Thirty members of the Nurses’ Guild and some guests visited the Poppy Museum for a very interesting afternoon.
Our visit started with lunch – a bowl of soup and apple pie with custard (yum) – followed by a fascinating talk by Brian who gave us a real insight into the work of the Poppy Factory both past and present.
Inspiration from John McCrae’s moving poem ‘The Flanders Fields’ and much work in America and France created the poppy as a symbol of remembrance. The first Poppy Day was held in 1921 raising £100,000.00 for veterans and their families. Major George Howson set up the Disabled Society in 1920 to provide support for the wounded returning from the Great War believing that ‘the disabled should be given a chance’ and then, with Earl Haig, the Poppy Factory in 1922.

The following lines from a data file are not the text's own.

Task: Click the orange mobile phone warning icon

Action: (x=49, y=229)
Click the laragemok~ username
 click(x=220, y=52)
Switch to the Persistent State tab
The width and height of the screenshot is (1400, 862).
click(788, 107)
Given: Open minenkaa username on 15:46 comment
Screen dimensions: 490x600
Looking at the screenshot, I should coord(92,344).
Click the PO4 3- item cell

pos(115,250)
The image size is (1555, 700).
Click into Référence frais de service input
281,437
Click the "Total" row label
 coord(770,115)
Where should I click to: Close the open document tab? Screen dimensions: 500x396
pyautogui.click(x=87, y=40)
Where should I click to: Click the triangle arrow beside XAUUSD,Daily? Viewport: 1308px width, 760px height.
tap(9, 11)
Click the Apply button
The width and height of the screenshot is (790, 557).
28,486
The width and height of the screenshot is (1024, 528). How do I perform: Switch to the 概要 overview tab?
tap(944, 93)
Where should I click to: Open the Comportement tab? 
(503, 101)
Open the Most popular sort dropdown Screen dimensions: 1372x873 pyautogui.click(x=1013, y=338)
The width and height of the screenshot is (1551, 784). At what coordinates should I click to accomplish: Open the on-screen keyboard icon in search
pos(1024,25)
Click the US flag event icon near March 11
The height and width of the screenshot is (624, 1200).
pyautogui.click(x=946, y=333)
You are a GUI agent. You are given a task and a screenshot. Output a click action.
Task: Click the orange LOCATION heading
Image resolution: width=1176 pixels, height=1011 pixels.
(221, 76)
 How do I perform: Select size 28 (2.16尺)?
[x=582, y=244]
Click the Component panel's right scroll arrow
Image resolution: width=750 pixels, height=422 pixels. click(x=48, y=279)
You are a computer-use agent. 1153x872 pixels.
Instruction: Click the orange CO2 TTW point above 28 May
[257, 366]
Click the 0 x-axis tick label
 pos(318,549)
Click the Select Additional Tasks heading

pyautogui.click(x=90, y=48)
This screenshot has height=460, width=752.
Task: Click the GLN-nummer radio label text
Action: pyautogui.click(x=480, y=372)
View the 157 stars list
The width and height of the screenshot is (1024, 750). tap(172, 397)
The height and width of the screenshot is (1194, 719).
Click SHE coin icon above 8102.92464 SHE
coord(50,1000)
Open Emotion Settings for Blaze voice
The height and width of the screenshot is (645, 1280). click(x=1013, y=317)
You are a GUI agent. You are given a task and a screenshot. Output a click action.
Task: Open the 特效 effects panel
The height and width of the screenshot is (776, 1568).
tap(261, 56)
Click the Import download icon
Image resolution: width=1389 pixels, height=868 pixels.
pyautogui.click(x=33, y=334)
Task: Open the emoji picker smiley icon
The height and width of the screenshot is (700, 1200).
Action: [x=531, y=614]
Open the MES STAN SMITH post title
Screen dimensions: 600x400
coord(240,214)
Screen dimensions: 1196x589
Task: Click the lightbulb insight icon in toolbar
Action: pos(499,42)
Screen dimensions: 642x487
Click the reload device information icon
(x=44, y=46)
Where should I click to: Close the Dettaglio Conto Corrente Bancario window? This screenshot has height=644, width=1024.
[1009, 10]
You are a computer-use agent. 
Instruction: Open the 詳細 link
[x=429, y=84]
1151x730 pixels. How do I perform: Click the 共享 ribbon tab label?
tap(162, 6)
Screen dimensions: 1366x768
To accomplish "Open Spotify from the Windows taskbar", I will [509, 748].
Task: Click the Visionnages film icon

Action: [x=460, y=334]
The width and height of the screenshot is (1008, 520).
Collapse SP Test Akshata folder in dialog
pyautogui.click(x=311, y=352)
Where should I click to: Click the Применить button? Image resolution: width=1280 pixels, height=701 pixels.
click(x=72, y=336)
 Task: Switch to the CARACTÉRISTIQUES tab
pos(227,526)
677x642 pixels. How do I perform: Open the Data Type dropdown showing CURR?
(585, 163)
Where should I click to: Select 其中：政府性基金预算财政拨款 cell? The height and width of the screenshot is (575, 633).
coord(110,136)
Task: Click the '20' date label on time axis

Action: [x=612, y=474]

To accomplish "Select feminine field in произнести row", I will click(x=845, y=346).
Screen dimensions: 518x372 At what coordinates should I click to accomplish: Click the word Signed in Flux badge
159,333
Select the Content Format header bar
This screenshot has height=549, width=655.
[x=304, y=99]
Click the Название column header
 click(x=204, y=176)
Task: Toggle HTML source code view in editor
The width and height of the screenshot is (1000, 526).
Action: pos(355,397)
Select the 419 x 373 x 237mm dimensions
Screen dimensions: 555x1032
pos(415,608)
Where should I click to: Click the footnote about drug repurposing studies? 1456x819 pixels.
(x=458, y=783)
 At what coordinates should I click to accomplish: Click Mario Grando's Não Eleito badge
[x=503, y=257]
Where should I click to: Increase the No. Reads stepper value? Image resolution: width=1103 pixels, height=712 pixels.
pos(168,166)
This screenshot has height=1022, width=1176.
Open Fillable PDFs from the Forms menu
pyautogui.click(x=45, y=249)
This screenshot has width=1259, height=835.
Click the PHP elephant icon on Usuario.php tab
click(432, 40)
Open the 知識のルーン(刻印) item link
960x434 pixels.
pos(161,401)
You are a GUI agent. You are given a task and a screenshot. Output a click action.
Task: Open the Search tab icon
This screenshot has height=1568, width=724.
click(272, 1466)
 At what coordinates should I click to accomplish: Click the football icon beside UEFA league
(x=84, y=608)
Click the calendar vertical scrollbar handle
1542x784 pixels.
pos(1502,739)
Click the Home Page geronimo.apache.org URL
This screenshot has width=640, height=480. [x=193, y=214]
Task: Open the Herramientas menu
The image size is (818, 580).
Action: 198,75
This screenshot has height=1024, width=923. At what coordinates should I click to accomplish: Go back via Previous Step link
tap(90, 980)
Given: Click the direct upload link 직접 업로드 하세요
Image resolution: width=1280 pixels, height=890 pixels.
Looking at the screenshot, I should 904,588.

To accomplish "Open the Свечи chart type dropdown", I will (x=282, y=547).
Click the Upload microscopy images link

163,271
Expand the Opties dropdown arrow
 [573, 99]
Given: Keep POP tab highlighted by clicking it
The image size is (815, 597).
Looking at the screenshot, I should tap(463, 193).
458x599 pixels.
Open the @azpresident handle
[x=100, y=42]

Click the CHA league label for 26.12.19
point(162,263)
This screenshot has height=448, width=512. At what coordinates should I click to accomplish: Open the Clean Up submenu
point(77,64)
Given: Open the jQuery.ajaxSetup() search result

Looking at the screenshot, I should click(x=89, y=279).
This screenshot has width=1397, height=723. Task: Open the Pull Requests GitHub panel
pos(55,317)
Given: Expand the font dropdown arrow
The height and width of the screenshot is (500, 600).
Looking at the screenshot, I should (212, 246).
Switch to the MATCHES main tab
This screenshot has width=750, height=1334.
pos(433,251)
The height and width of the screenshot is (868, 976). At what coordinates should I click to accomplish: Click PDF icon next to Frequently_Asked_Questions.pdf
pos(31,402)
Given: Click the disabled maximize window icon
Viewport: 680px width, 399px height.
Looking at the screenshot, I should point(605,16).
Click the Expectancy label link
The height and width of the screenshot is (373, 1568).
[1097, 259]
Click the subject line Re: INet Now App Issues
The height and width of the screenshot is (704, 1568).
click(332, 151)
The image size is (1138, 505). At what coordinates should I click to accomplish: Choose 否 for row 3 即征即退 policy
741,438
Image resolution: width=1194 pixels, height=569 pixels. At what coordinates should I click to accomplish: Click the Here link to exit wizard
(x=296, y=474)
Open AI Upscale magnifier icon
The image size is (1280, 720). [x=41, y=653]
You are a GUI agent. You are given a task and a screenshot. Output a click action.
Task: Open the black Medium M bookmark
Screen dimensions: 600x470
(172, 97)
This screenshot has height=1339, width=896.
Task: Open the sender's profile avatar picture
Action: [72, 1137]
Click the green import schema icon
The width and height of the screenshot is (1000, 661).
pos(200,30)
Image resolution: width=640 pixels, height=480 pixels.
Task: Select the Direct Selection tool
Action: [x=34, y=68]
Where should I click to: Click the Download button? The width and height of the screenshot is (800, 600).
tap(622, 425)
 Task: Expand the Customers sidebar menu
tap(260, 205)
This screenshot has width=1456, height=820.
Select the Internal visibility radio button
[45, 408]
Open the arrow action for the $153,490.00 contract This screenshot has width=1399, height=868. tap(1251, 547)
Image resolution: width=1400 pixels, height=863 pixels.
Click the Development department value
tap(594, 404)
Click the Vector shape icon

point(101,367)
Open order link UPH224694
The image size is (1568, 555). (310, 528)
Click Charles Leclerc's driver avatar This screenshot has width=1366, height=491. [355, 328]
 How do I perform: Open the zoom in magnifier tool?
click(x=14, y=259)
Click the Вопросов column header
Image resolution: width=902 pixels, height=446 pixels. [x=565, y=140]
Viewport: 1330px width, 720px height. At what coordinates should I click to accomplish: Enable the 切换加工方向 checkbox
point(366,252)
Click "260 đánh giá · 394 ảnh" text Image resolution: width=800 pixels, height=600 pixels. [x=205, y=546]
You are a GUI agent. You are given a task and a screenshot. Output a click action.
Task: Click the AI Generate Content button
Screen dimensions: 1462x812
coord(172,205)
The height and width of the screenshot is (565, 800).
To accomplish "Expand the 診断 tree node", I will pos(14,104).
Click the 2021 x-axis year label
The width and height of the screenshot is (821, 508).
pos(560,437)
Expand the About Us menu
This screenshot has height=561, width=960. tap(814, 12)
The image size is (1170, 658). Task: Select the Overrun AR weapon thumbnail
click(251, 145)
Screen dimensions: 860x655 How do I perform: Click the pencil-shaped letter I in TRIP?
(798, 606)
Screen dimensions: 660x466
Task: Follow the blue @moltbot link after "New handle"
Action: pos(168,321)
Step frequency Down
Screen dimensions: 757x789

The Poppy Factory today produces more than seven million poppies per year, as well as wreaths and Remembrance symbols, and employs many veterans at its premises in Richmond. It also provides an Employability Service designed to help ex- service personnel find work. This work is carried out throughout the country with a large number of employers and supports the veterans in their positions afterwards.
After the talk we were taken into the factory area where we all had a chance to make our own poppies – great fun – and were shown the wreaths used on Remembrance Day.
I really enjoyed the visit, learning a great deal about the excellent work done by the Factory. My thanks go to Christine Anderson for doing an excellent job in arranging it.